Every line below that holds the word "agent" must be listed.

==================================================

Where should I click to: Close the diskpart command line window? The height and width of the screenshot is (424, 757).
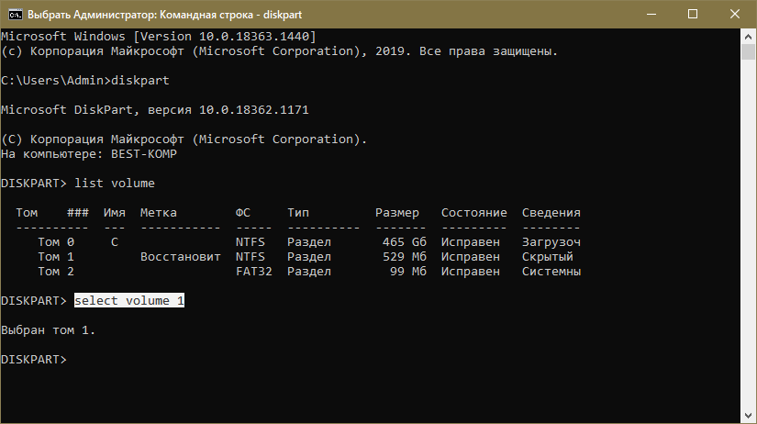click(x=734, y=15)
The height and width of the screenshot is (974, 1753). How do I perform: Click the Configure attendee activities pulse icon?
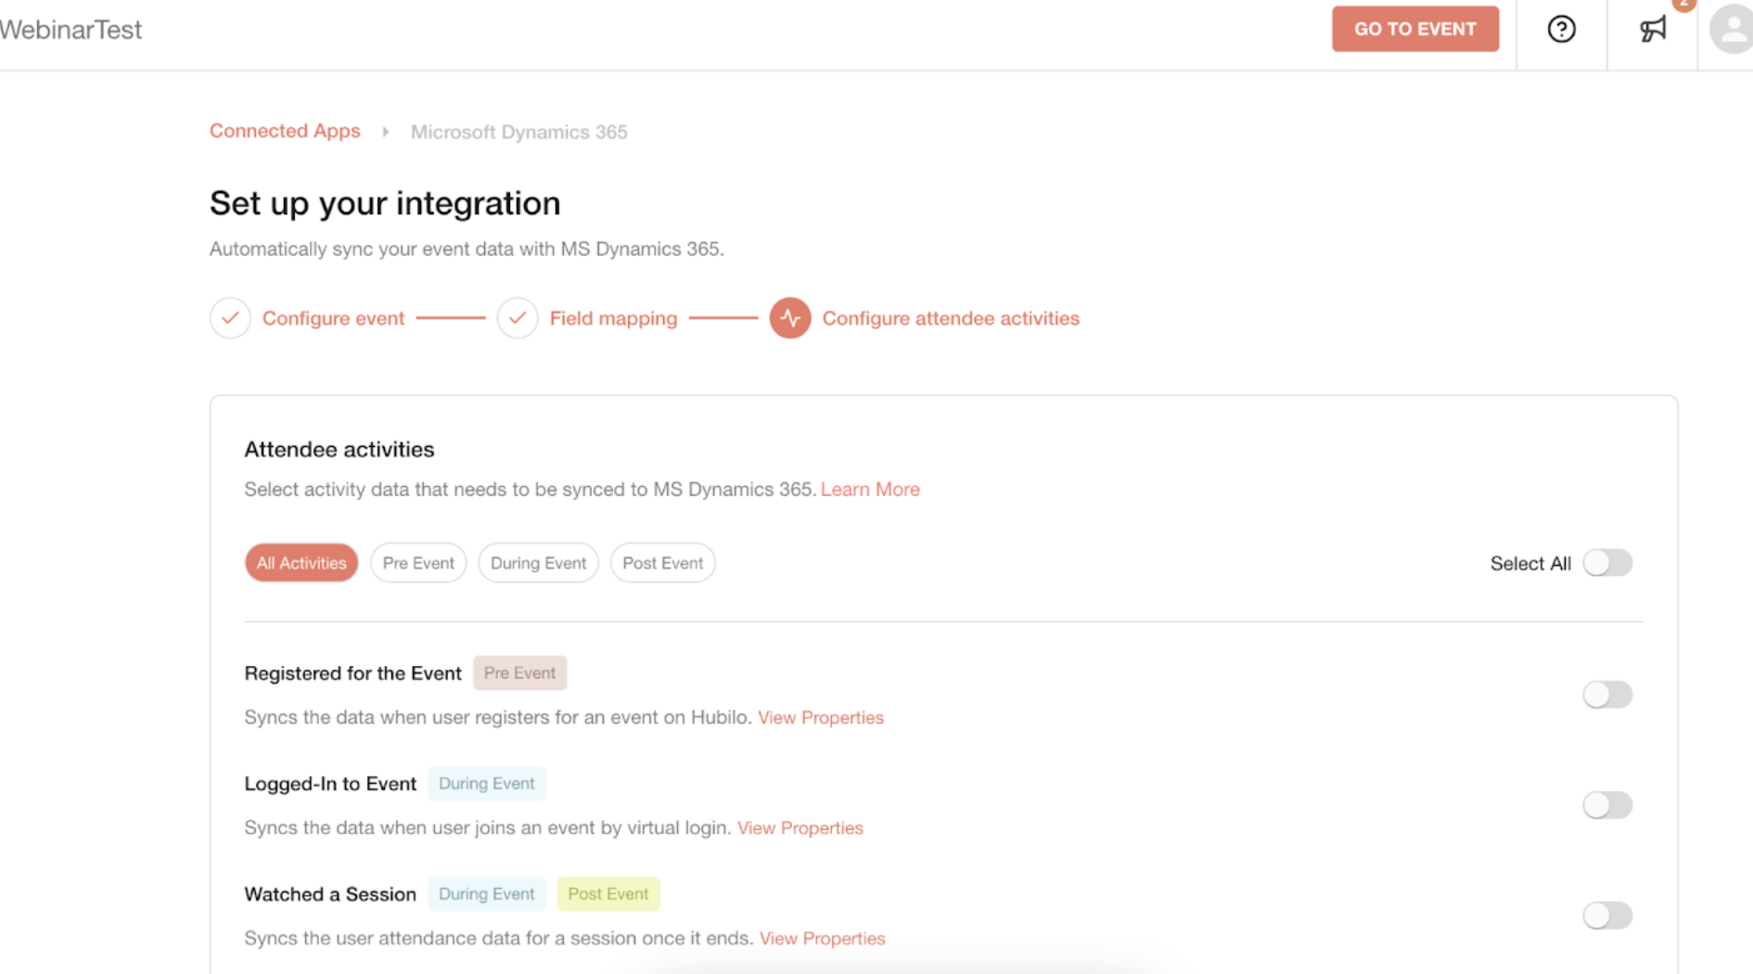(x=790, y=318)
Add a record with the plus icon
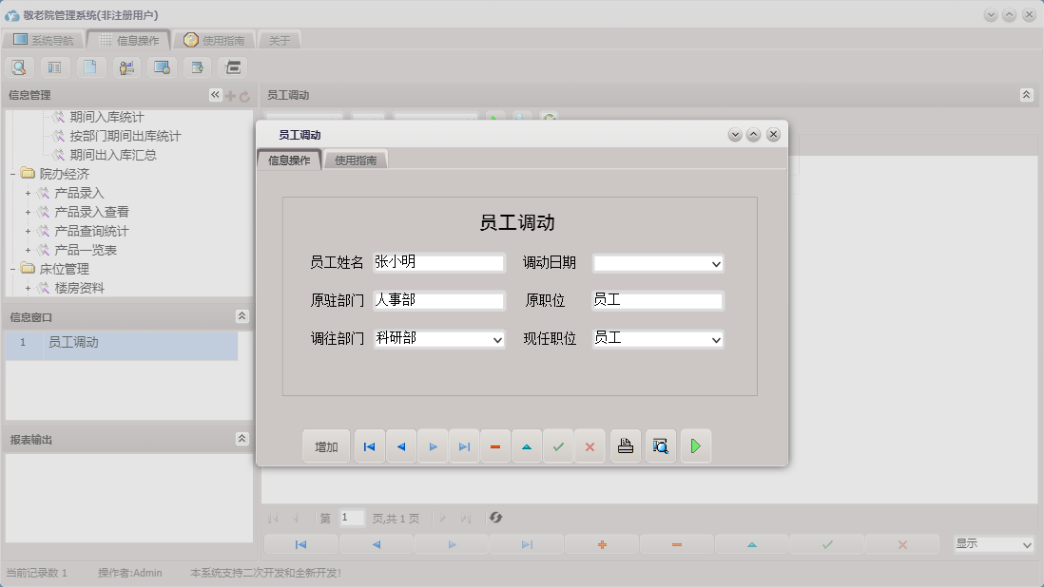The image size is (1044, 587). click(602, 544)
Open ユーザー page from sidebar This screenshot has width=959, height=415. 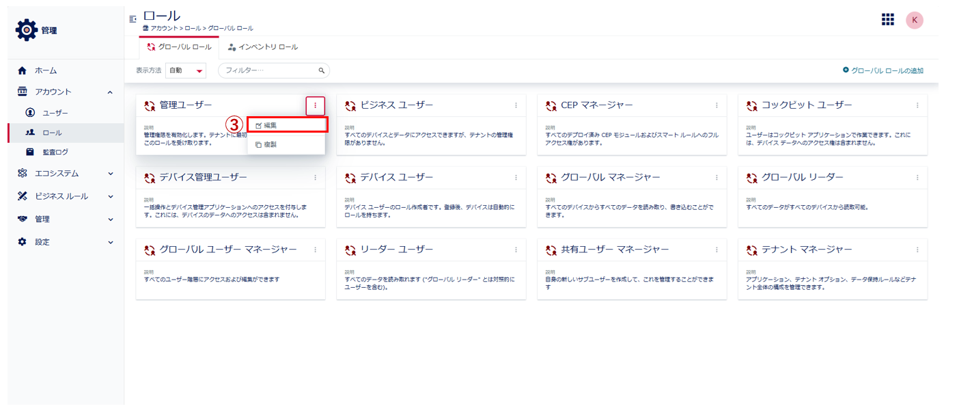point(55,112)
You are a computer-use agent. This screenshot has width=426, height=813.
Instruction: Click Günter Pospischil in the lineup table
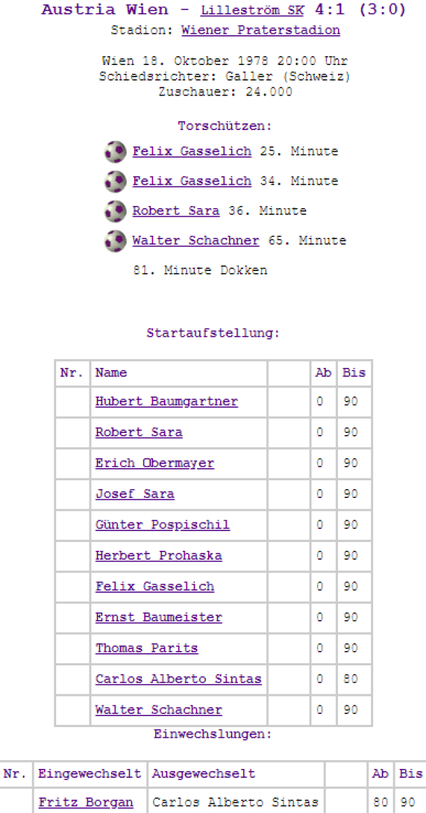tap(163, 525)
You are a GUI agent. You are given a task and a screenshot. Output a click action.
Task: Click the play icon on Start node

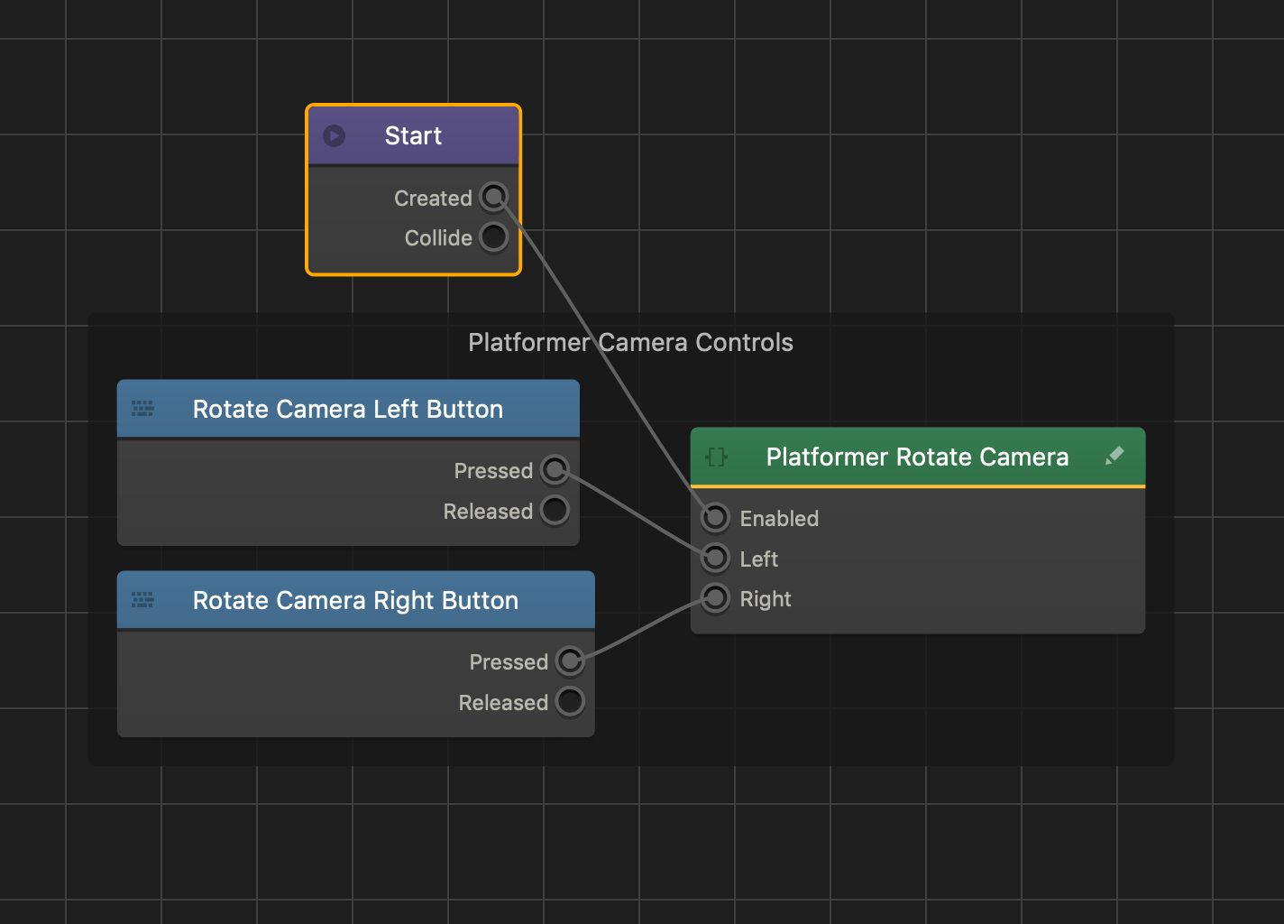click(335, 136)
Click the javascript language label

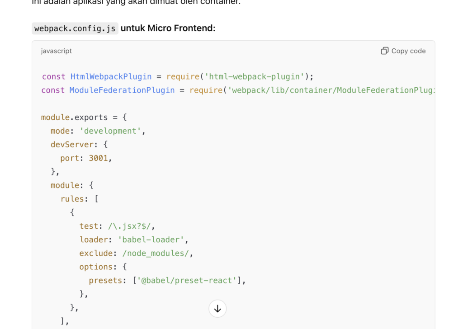56,51
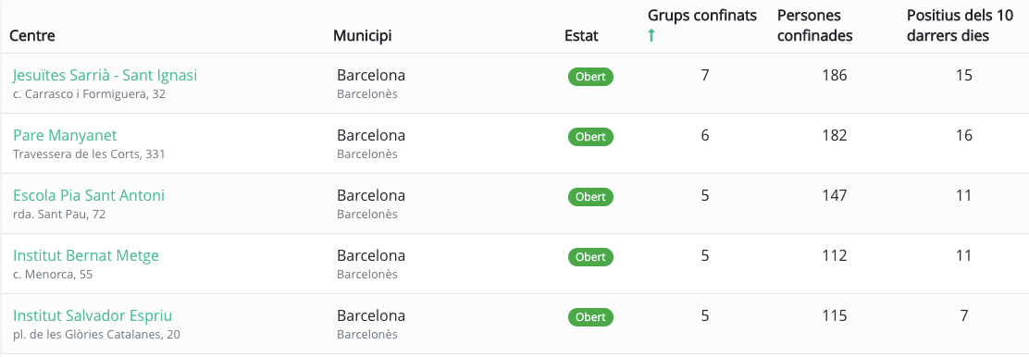
Task: Sort by Grups confinats column header
Action: pyautogui.click(x=702, y=15)
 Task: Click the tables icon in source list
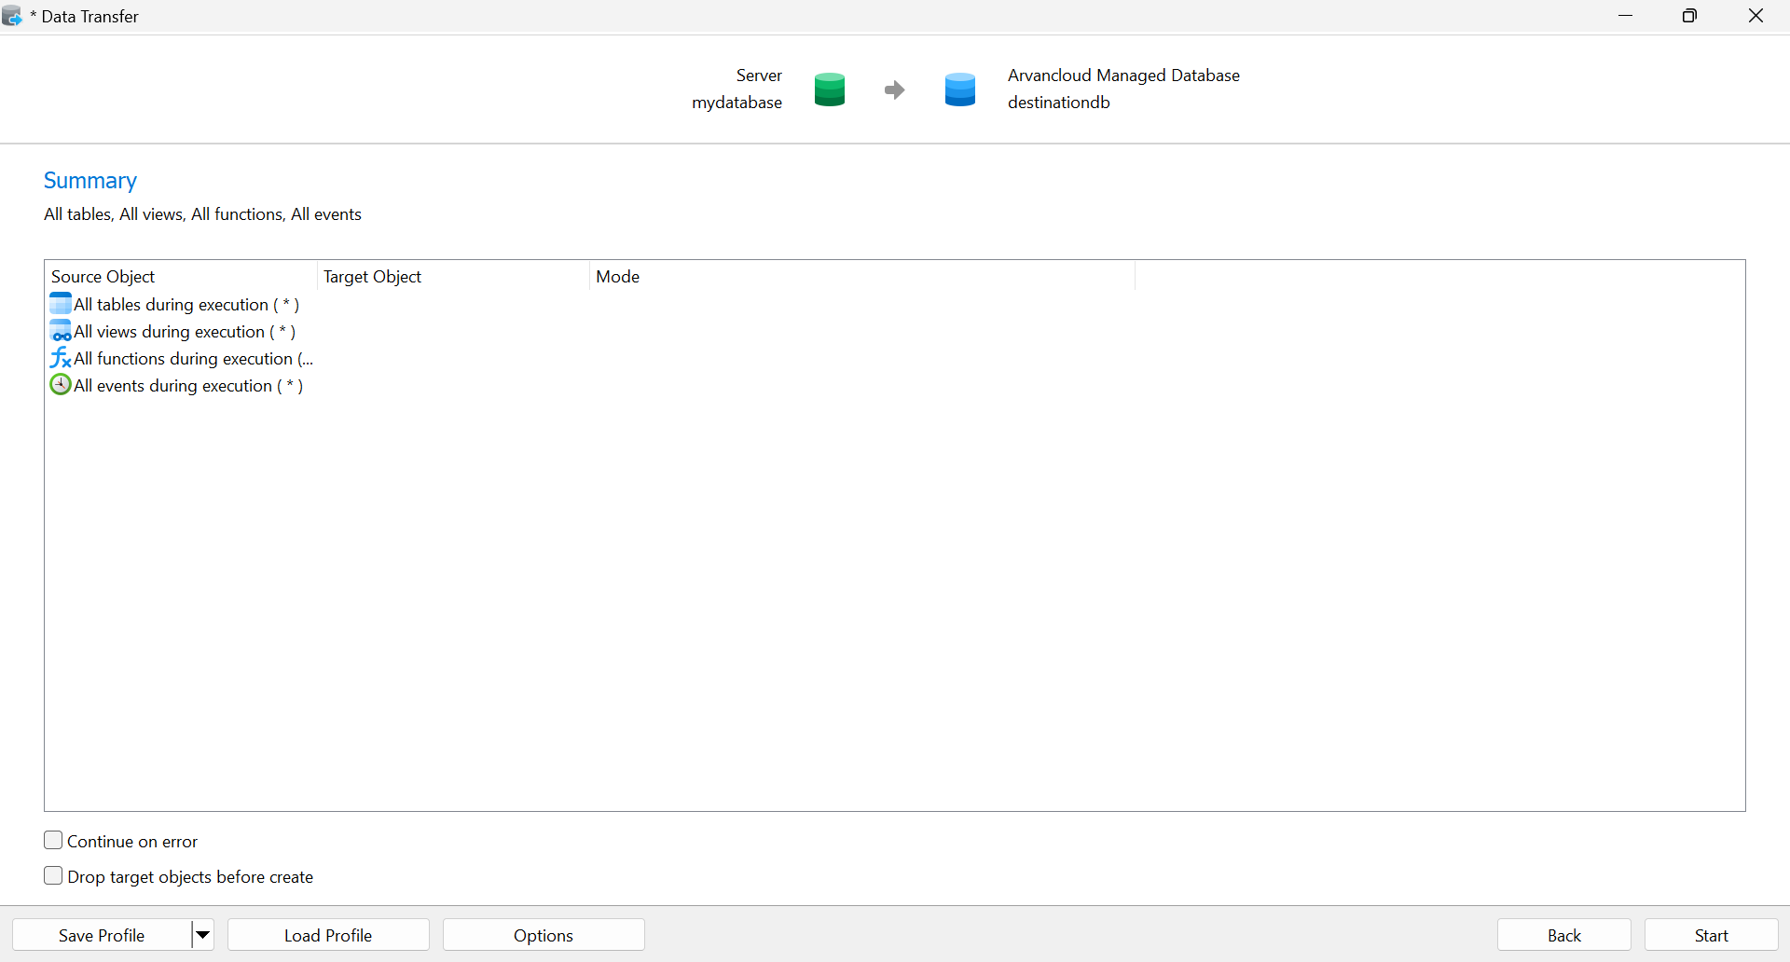(x=61, y=304)
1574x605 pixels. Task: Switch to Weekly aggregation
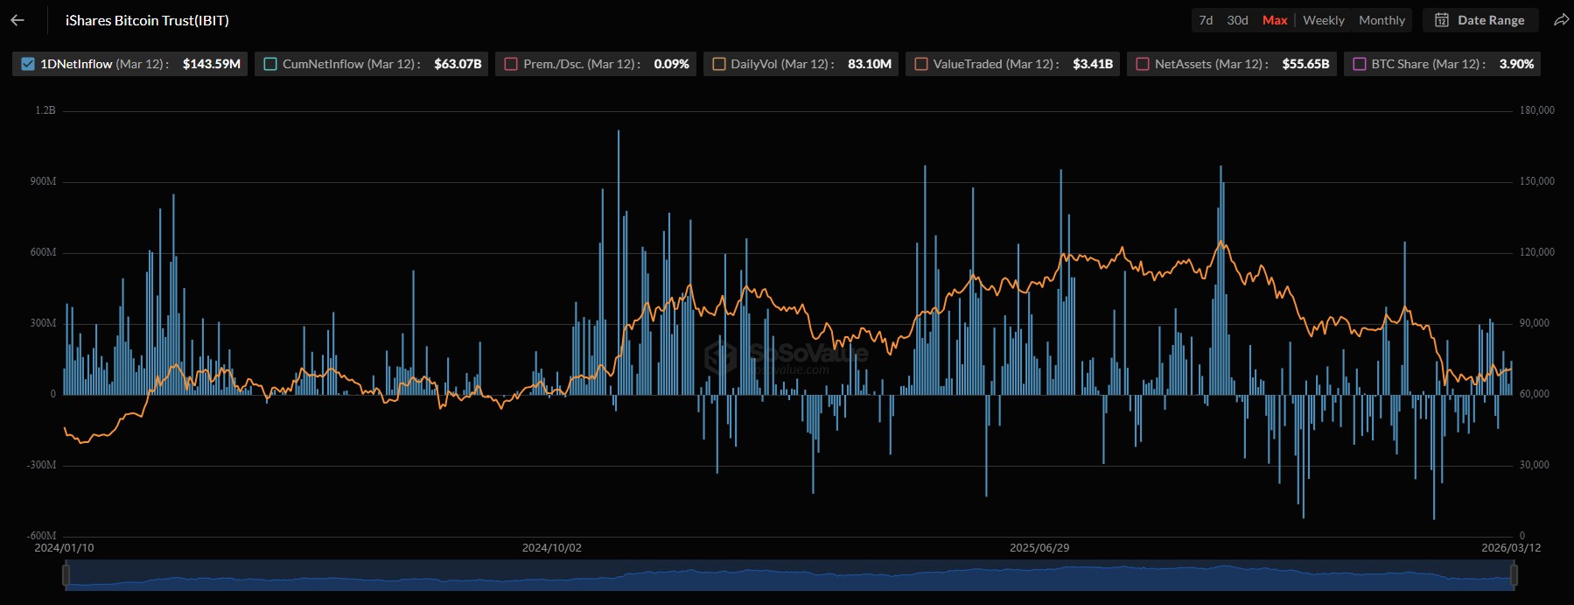1323,20
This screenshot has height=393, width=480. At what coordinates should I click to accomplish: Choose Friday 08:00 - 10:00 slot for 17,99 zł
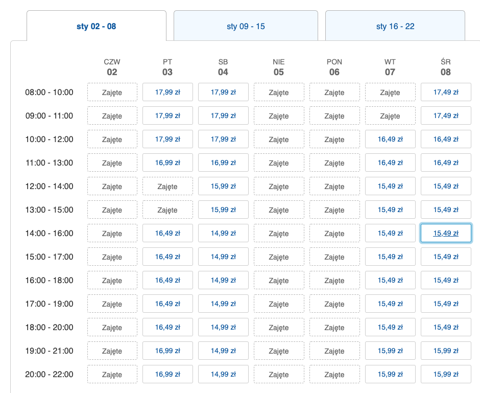[167, 93]
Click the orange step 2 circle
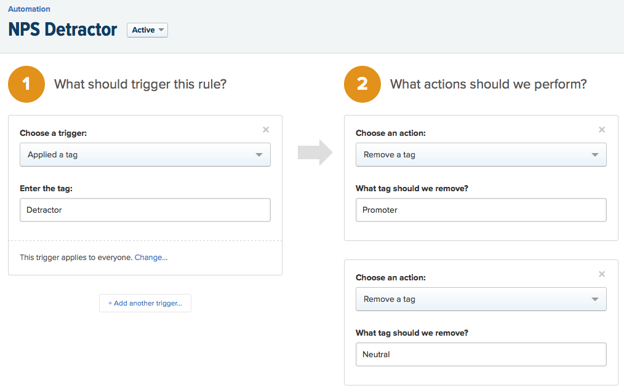 (x=362, y=84)
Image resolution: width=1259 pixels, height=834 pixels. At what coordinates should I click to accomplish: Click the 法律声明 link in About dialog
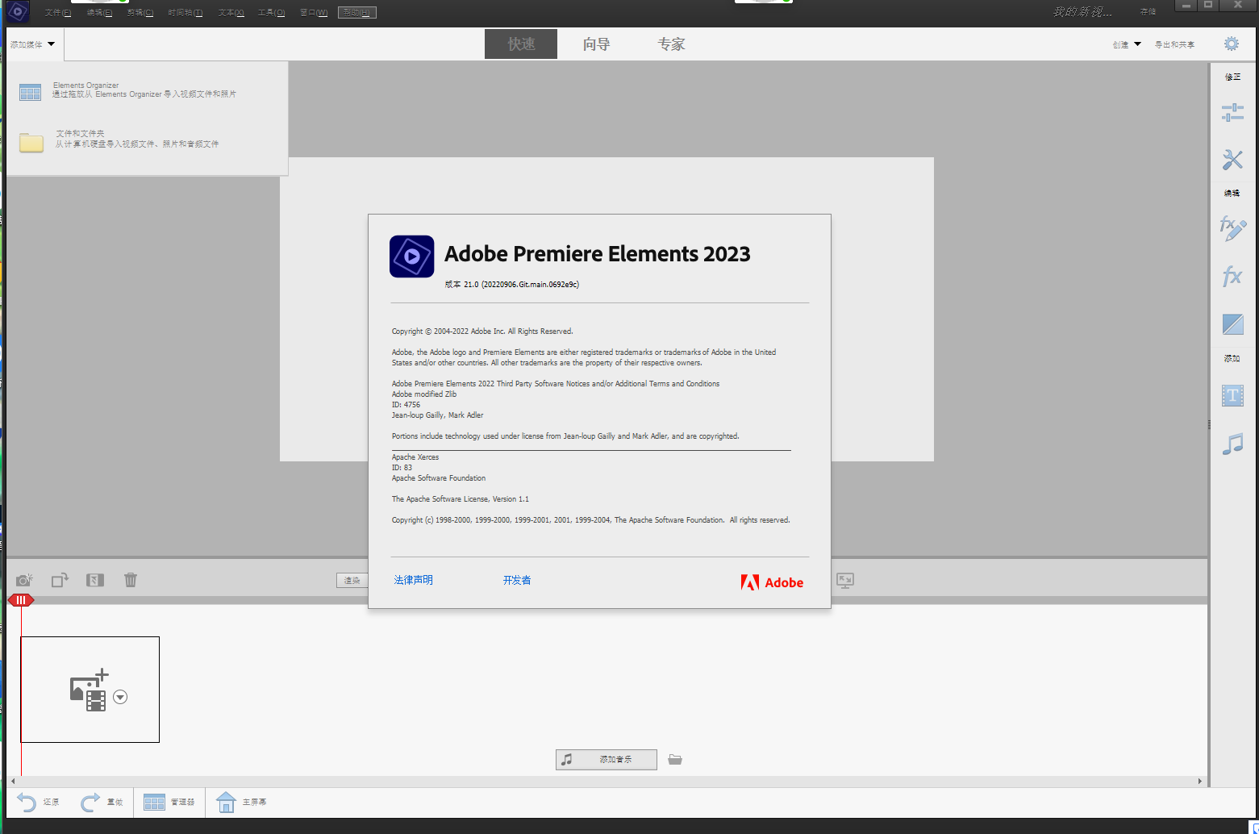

==================================================

• [OUTPUT]:
You are a computer-use agent. This screenshot has width=426, height=813.
You are a GUI agent. You are given a task and a screenshot. Output a click action.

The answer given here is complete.